The prognosis for people in immigration detention facilities during this global pandemic is grim. On Wednesday, news broke of the first person to die while in U.S. Immigration and Customs Enforcement (ICE) custody after testing positive for the coronavirus.

Carlos Ernesto Escobar Mejia was a long-time member of the Los Angeles community. He died in a hospital’s intensive care unit due to COVID-19 complications. The 57-year-old had been detained in Otay Mesa Detention Center in Southern California since January 2020. Unless immediate action is taken, Escobar Mejia’s death in ICE custody will not be the last.

On May 7, immigrant advocacy groups filed a complaint over ICE’s neglect with several government oversight agencies. The complaint calls for ICE to ensure immigrants in its custody are protected during the pandemic. It also highlights the accounts of 17 men and women in detention facilities around the United States.

Each account is disturbing. They confirm ICE’s pattern of willfully and actively disregarding the health and welfare of thousands of individuals in its custody.

The complaint urges ICE to take several actions during the pandemic.
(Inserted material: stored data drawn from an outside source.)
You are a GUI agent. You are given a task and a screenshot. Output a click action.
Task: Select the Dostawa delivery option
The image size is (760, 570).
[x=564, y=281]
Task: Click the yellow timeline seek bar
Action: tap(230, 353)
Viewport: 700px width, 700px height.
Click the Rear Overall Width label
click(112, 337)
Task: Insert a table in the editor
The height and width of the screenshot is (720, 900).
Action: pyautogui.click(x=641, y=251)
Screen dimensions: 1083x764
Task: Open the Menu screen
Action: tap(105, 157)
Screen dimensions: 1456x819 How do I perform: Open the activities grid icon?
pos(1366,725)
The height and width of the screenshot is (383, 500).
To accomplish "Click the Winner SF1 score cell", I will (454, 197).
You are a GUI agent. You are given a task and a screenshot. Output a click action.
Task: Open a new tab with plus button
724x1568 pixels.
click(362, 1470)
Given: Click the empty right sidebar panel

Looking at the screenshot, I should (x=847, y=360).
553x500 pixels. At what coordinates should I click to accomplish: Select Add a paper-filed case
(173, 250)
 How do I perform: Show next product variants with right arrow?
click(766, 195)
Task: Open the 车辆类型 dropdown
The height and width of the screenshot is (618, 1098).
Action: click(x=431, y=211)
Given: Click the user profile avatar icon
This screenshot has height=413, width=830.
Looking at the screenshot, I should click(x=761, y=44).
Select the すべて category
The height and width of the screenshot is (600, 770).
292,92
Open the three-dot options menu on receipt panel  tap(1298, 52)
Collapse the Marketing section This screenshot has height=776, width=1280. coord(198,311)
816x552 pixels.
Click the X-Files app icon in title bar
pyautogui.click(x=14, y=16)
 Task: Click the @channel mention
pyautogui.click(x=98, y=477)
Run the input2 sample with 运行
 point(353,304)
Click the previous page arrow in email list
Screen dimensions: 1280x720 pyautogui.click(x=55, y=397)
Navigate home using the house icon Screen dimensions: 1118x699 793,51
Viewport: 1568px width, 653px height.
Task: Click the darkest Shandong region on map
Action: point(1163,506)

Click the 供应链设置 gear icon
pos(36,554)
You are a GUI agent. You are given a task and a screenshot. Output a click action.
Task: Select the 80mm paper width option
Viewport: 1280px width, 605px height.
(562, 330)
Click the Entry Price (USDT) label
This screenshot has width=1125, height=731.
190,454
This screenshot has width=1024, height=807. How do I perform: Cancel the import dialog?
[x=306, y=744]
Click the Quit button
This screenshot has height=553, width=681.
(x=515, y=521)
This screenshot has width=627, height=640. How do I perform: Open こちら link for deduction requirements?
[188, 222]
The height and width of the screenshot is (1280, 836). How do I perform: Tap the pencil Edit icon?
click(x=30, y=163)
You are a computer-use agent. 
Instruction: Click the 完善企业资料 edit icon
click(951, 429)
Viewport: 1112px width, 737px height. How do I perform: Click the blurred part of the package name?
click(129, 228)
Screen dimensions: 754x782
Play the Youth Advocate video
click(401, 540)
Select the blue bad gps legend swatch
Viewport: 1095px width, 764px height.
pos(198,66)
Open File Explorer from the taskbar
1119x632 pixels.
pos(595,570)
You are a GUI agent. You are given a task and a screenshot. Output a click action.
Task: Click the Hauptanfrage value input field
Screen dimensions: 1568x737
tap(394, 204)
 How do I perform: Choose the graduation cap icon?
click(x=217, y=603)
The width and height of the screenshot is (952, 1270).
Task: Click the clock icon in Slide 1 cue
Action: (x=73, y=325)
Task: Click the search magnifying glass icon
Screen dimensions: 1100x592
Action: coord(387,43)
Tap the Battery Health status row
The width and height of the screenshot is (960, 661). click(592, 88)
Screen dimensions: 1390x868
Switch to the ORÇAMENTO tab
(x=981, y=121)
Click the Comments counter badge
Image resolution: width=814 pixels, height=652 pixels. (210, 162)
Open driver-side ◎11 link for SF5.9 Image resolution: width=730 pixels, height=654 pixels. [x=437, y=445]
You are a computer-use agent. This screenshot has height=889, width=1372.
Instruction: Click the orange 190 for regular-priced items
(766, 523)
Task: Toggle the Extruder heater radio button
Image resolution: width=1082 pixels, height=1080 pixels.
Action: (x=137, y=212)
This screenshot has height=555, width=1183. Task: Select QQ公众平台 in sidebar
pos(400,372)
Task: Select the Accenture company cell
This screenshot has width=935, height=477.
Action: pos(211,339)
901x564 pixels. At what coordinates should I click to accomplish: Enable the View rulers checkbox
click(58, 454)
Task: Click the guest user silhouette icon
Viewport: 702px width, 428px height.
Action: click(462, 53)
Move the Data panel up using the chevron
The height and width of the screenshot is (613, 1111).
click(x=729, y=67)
ICE must stop transferring people—some of whom may already have COVID-19—across the country between detention centers. It also requests an investigation by the oversight agencies into ICE’s shortage of personal protective equipment (PPE) and hygiene supplies. Additionally, it calls for an investigation into retaliation by officials against detained immigrants who spoke out about the inadequate prevention measures. Retaliation against immigrants has reportedly included physical assault and solitary confinement.

One person in the complaint, “Javier,” describes the lack of protection in the Otero detention center in New Mexico:

“The officials still had not given us masks or gloves. They had not taken our temperature a single time, and I saw others that had fevers and flu-like symptoms…. Around April 28, I started to get sick with fever, body aches, and headaches. I was also hungry because I didn’t have money in my commissary account, and they do not give us enough food. I also started to have difficulty breathing.”

Another person in the complaint, who uses the pseudonym “Iván,” describes a lack of food, toilet paper, laundry services, soap, masks, and other personal protective equipment among both guards and those detained.

Iván says that he sleeps in a bunk bed and spends almost all his time in a pod of 120 people. He reports detention center staff coming to work sick. The staff rotates frequently. He says some people have been denied medical care until they are so sick they have to be carried out on a stretcher.

The complaint draws from a recent groundbreaking report from medical doctors and researchers. The report revealed that the continued spread of COVID-19 in immigration detention facilities will have a devastating impact on detained individuals and local health care systems if the population within ICE custody is not decreased. The report, which pulls from official data available on the ICE Enforcement and Removal Operations (ERO) website, projects that:

  • 72% of individuals are expected to be infected by day 90 under an optimistic scenario.
  • Nearly 100% of individuals are expected to be infected by day 90 under a more pessimistic scenario.
  • In the most optimistic scenario, coronavirus outbreaks among a minimum of 66 ICE facilities across the country would overwhelm ICU beds within a 10-mile radius.
  • Outbreaks among a minimum of nine ICE facilities (8%) would overwhelm local ICU beds within a 50-mile radius over a 90-day period, provided every ICU bed was made available for sick detained individuals.

The uncovered data foreshadows devastating consequences for individuals in immigration detention and the public at large.

ICE issued guidelines regarding staffing of ICE facilities; availability of hygiene supplies, PPE, and medical supplies; and recommended cleaning and disinfecting practices. However, the testimonies in the oversight complaint show that ICE repeatedly fails to comply with its own guidelines.

As scientists around the globe rush to develop a vaccine, one thing is abundantly clear: those who remain in close physical proximity—like the thousands of individuals currently in ICE detention facilities—are more likely to become infected and die, like Escobar Mejia.

The government must act urgently to stem the further spread of infection within ICE custody. Anything short of immediate, drastic action will result in widespread catastrophic consequences to people in detention and the public at large.